- [EXCERPTED TEXT]:
If the problem was just that FEMA had failed to adequately respond to the disaster, then maybe, just maybe, we could write it off as incompetence. Far more difficult to explain away is that FEMA, and/or the Department of Homeland Security, actively prevented any other individuals or groups from responding. And we're not talking here about a couple of anomalous incidents. No, we're talking about an undeniable pattern of criminal behavior.
Among numerous other crimes against the people of New Orleans, FEMA declined an offer from the city of Chicago to send “44 Chicago Fire Department rescue and medical personnel and their gear, more than 100 Chicago police officers, 140 Streets and Sanitation, 146 Public Health and 8 Human Services workers, and a fleet of vehicles including 29 trucks, two boats and a mobile clinic.” Instead, FEMA asked Chicago to send just a single truck. (“Daley ‘Shocked’ at Federal Snub of Offers to Help,” Chicago Tribune, September 2, 2005)
FEMA also refused to allow into New Orleans “up to 500 Florida airboat pilots
volunteered to rescue Hurricane Katrina victims, transport relief workers and ferry supplies.” Many of the pilots had “spent thousands of their own dollars stocking their boats and swamp buggies with food, water, medical supplies and fuel.” (Nancy Imperiale “Airboaters Stalled by FEMA,” Sun Sentinel, September 2, 2005) Meanwhile, “More than 50 civilian aircraft responding to separate requests for evacuations from hospitals and other agencies swarmed to the area a day after Katrina hit, but FEMA blocked their efforts” as well. (“After 9/11, a Master Plan for Disasters Was Drawn; It Didn’t Weather the Storm,” Los Angeles Times, September 11, 2005)
Not to be outdone, the Department of Homeland Security refused to allow the Red Cross to deliver food. Said Renita Hosler, spokeswoman for the organization, “The Homeland Security Department has requested and continues to request that the American Red Cross not come back into New Orleans.” (Ann Rodgers “Homeland Security Won’t Let Red Cross Deliver Food,” Pittsburgh Post-Gazette, September 3, 2005)
In other news, FEMA opted to all but ignore an offshore Naval ship, the USS Bataan, that was equipped with a 600-bed hospital, six operating rooms, a 1,200-man crew, helicopters, doctors, food, water, and the ability to desalinate up to 100,000 gallons of drinking water per day. According to a report in the Chicago Tribune, the “role in the relief effort of the sizable medical staff on board the Bataan was not up to the Navy, but to FEMA officials directing the overall effort.” (Stephen J. Hedges “Navy Ship Nearby Underused,” Chicago Tribune, September 4, 2005) In a similar vein, FEMA passed on an offer from the University of North Carolina to supply a state-of-the-art mobile hospital. (http://edition.cnn.com/2005/HEALTH/09/04/katrina.sick.redtape.ap/)

- [PROBLEM REQUIREMENTS]:
Quote the passage on FEMA's Hurricane Katrina response between "If the problem" and "of criminal behavior.", inclusive. The listing that follows is separate material with no connection to the passage on FEMA's response to Hurricane Katrina.

- [DATA SHOWN]:
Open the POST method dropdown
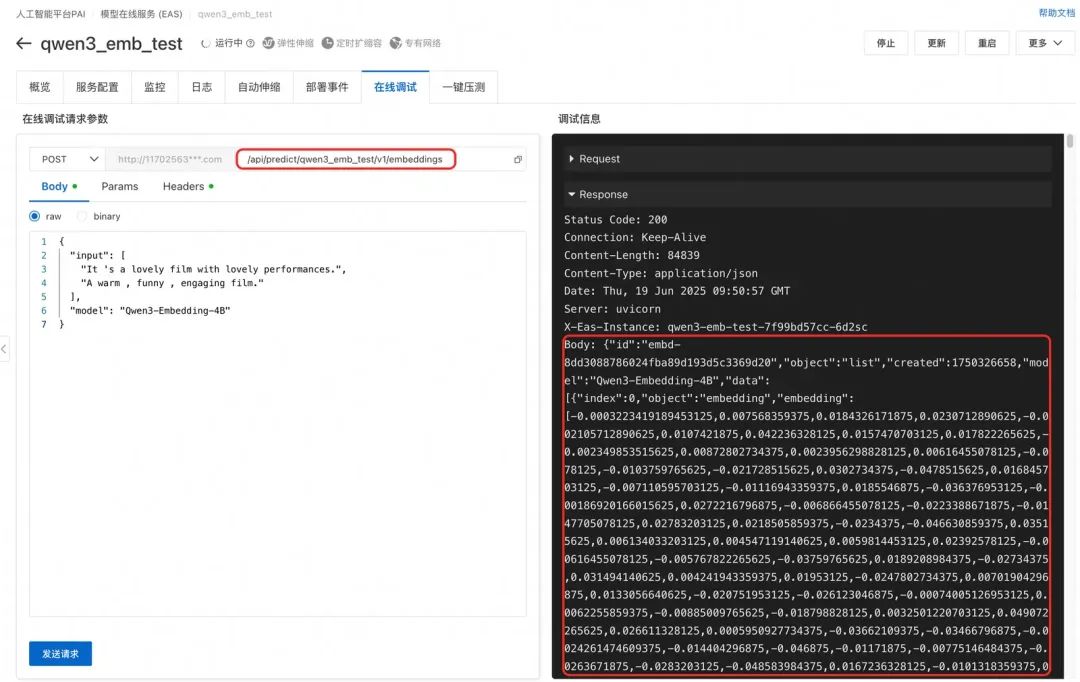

- [EXPECTED ANSWER]:
If the problem was just that FEMA had failed to adequately respond to the disaster, then maybe, just maybe, we could write it off as incompetence. Far more difficult to explain away is that FEMA, and/or the Department of Homeland Security, actively prevented any other individuals or groups from responding. And we're not talking here about a couple of anomalous incidents. No, we're talking about an undeniable pattern of criminal behavior.